God is All-Inclusive

"We are to love our enemies, says Jesus, because God does. God makes the 'sun rise on the evil and on the good, and sends rain on the righteous and on the unrighteous' (Matt. 5:45). We should love our enemies and pray for those who persecute us so that we may be children of this strange Parent, who 'is kind to the ungrateful and the wicked' (Luke 6:35).

"Much of what passes as religion denies the existence of such a God. Is not God precisely that moral force in the universe that rewards the good and punishes the evil? This had been the message of John the Baptist, and it would later be the message of the church. In John's preaching, God is depicted as verging on a massive and final counteroffensive against evil in which all evil will be exterminated. One whole side of reality will be wiped out. Ostensibly John has chaffy people in mind. God will obliterate them by fire.

"Jesus, by contrast, understood judgment not as an end but as a beginning. The penitential river of fire was not to consume but purify, not annihilate but redeem (Luke 15:1-32; 18:9-14). Divine judgment is intended not to destroy but to awaken people to the devastating truth about their lives. Jesus seized the apocalyptic vision of impending doom and hurls it into present time, into the present encounter with God's unexpected and unaccountable forgiveness. Judgment no longer is the last crushing word on a failed life, but the first word of a new creation.

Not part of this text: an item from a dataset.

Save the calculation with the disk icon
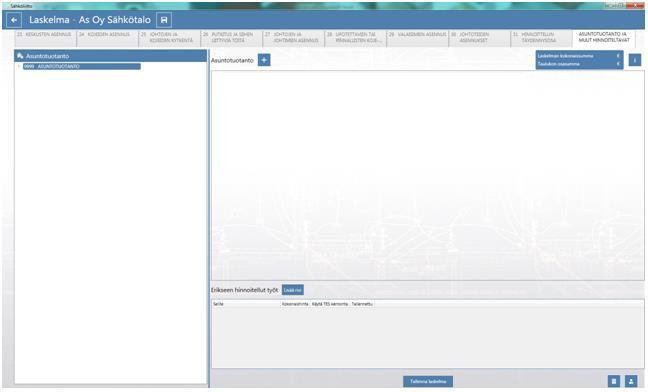The image size is (648, 392). pos(164,20)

"Jesus lived this new creation out in his table fellowship with those whom the religious establishment had branded outcasts, sinners, renegades: the enemies of God. He did not wait for them to repent, become respectable, and do works of restitution in hope of gaining divine forgiveness and human restoration. Instead, he audaciously burst upon these sinners with the declaration that their sins had been forgiven, prior to their repentance, prior to their having done any acts of restitution or reconciliation. Everything is reversed: you are forgiven; now you can repent! God loves you; now you can lift your eyes to God! The enmity is over. You were enemies and yet God accepts you! There is nothing you must do to earn this. You need only accept it. (Jesus' understanding is scarcely reflected in most Christian worship services, which make forgiveness conditional on repentance.)

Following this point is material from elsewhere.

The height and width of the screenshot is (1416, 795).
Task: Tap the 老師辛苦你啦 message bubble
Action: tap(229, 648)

"The radicalism of Jesus' image of God is hidden by the self-evident picture he draws from nature. God clearly does not favor some with sunshine and others with rain, depending on their righteousness. Yet society has in every possible way created the impression that only some are in God's favor and the other out. By our dress, color, nationality, wealth, gender, age, education, language, looks, and health, others can recognize instantly whether we are blessed or cursed, beloved or rejected. There are enormous benefits in going along with this selective grading of human beings, and severe penalties inflicted for its rejection. For these accidents of genetics and class determine one's social location and power, and anyone who tampers with them undermines the foundations of unequal privilege. To say that God does not sit atop the pyramid of power legitimating the entire edifice, does not favor some and reject others, is to expose the entire structure as a human contrivance established in defiance of God's very nature.

"God's all-inclusive parental care is thus charged with an unexpected consequence for human behavior: we can love our enemies, because God does. If we wish to correspond to the central reality of the universe, we will behave as God behaves — and God embraces all, evenhandedly. This radical vision of God, already perceived by the Hebrew prophets but never popular among the resident Powers, is the basis for the true human community."